Real unemployment rate, February 6 2010, Jobless claims, More jobs lost, Government surveys, Americans not looking for jobs
“And if all others accepted the lie which the Party imposed
–if all records told the same tale–then the lie passed into
history and became truth. “Who controls the past,” ran the
Party slogan, “controls the future: who controls the present
controls the past.”…George Orwell, “1984″
Yesterday, February 5, 2010, we reported that the supposed latest unemployment rate is 9.7 %, while at the same time unemployment claims rose again for the last week.
“The unemployment rate dropped from 10 percent because a survey of households found the number of employed Americans rose by 541,000, the Labor Department said Friday. The job losses are calculated from a separate survey of employers.
The department also revised its past employment estimates to show that job losses from the Great Recession have been much worse than previously stated. The economy has shed 8.4 million jobs since the downturn began in December 2007, up from a previous figure of 7.2 million.
That’s the most jobs lost in any recession, as a percent of total employment, since World War II.”
“The Labor Department says unemployment claims rose 8,000 to a seasonally adjusted 480,000 last week. Economists had predicted claims would drop to 460,000.”
“Stock futures weakened Thursday as a rise in weekly jobless claims damped hopes about a key employment report Friday.”
Real unemployment rate?
From Fox News, February 05, 2010
“The Real Story Behind Our Unemployment Numbers”

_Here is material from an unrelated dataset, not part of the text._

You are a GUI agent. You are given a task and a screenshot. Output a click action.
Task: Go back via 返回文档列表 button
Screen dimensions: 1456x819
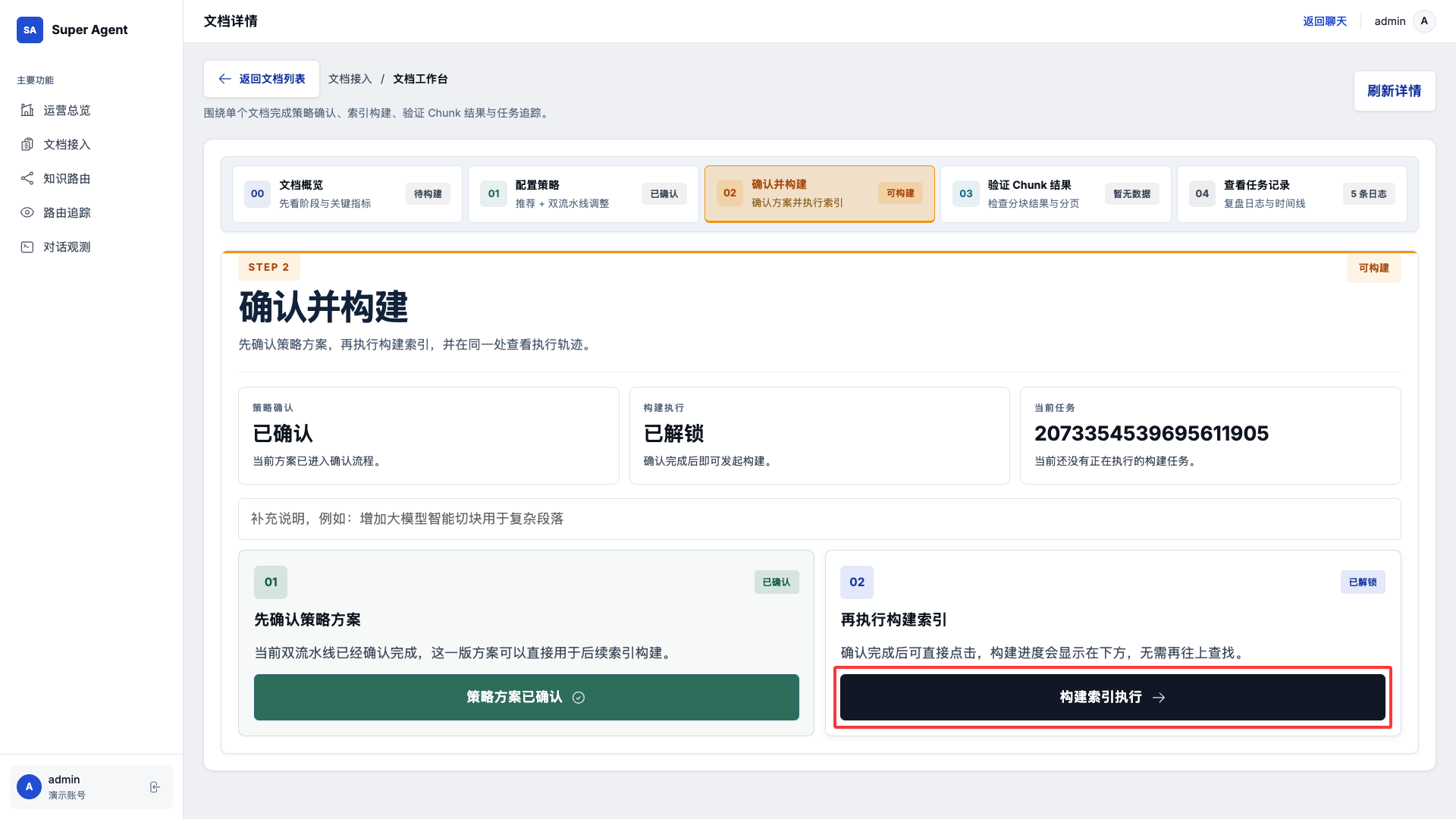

“A slight improvement in the jobless rate but what is the government hiding about the picture for most of 2009?”
“Most people seem to believe that the number of Americans with jobs is a clearly identifiable number. All you do is count up the number of people with jobs. Unfortunately, that isn’t the way it works. The number reported each month is based on surveys, and surveys have can often have problems. As it turns out, the surveys estimating the number of people with jobs reported over the last couple of years suffered from some really big problems. The economy actually lost about 824,000 more jobs during the recession than we previously thought.
But those adjustments have so far only been made through March 2009, and there are strong reasons to believe that the survey data since then also needs to be adjusted downward.
There are two ways economists measure the number of jobs, the establishment survey that asks about 370,000 employers how many people they are employing and the household survey that asks about 110,000 people each month whether they are working. The establishment survey is often given more weight because about 40 million Americans work for the companies surveyed, a lot more than the 110,000 people interviewed in the other survey. But 110,000 people still make up a huge sample (remember that a big survey for a presidential election might involve 2,000 people), and it is hard to ignore its results. The household survey is also what is used to calculate the unemployment rate.”
“These recent errors are quite large. The error in estimating the number of jobs from April 2008 to March 2009 was 10 times greater than the average error over the preceding eight years. What does this mean in terms of jobs? Normally the government would underestimate the number of new jobs by 80,000 and this time it was overestimating them by about 800,000.”
Do the government numbers “smell right” to you?